◆ Anweisungen und Vorgaben:
Kannst du nur die Zeilen des Materials von der Zeile mit „Task: Tap the Tersedia: 0 BNB balance text“ bis zur Zeile mit „Click the default“, beide eingeschlossen, in eine JSON-Liste von Strings überführen, mit einem String pro Zeile und ohne Leerzeilen? Lass die Bilder dabei weg.

◆ Ausgangsmaterial:
· · ·

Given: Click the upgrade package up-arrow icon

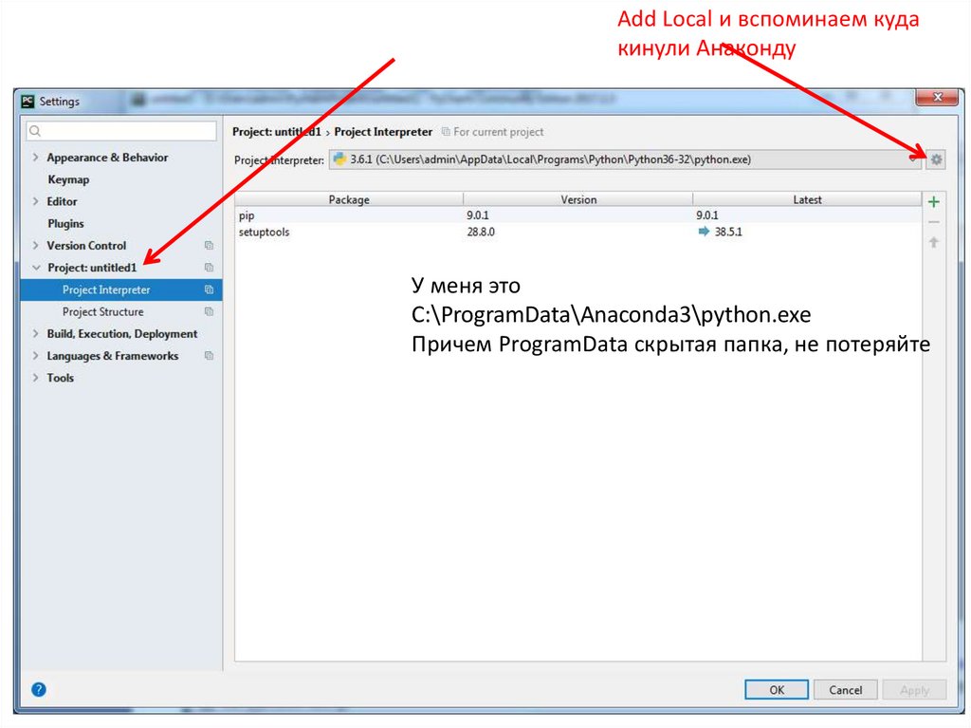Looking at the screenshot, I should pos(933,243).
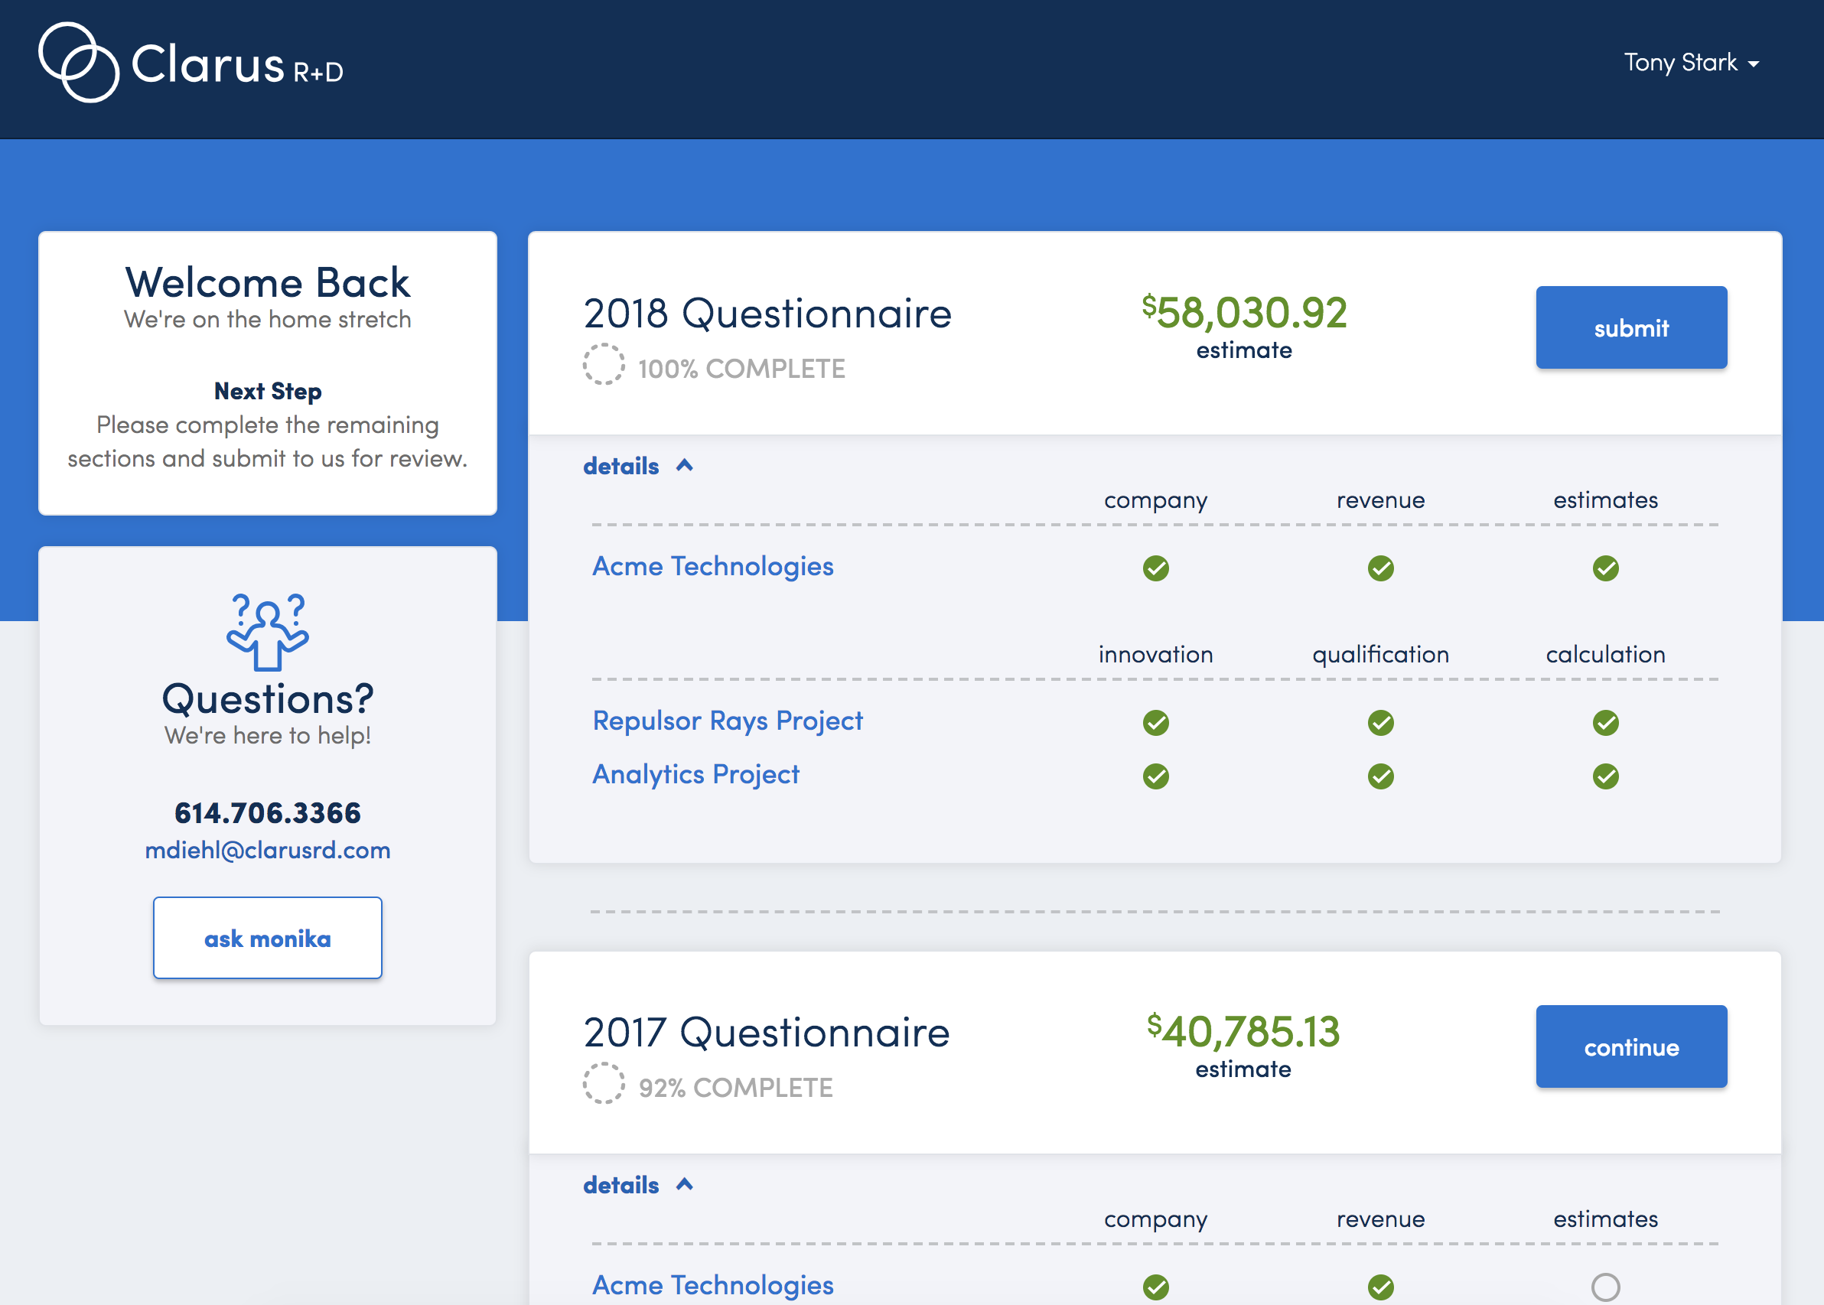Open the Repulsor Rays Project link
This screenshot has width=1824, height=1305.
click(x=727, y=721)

· · ·

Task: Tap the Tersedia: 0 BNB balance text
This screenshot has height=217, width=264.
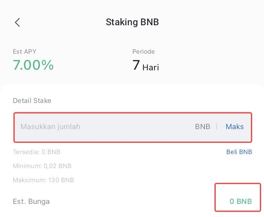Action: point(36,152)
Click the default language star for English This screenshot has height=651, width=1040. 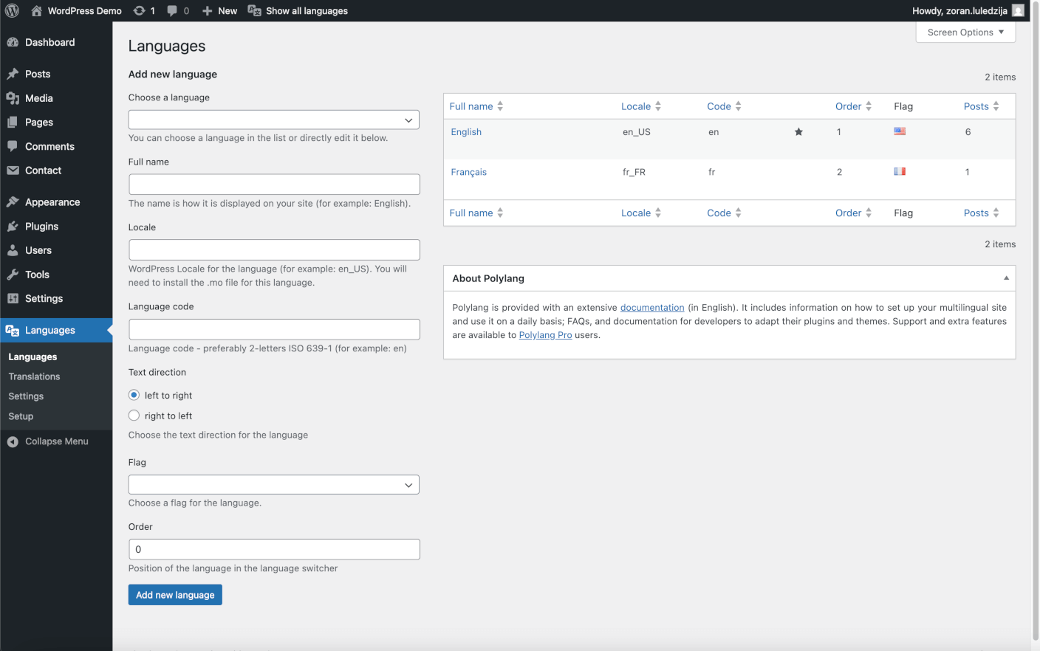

· · ·

◆ Ergebnis:
[
  "Task: Tap the Tersedia: 0 BNB balance text",
  "This screenshot has height=217, width=264.",
  "Action: point(36,152)",
  "Click the default language star for English This screenshot has height=651, width=1040. "
]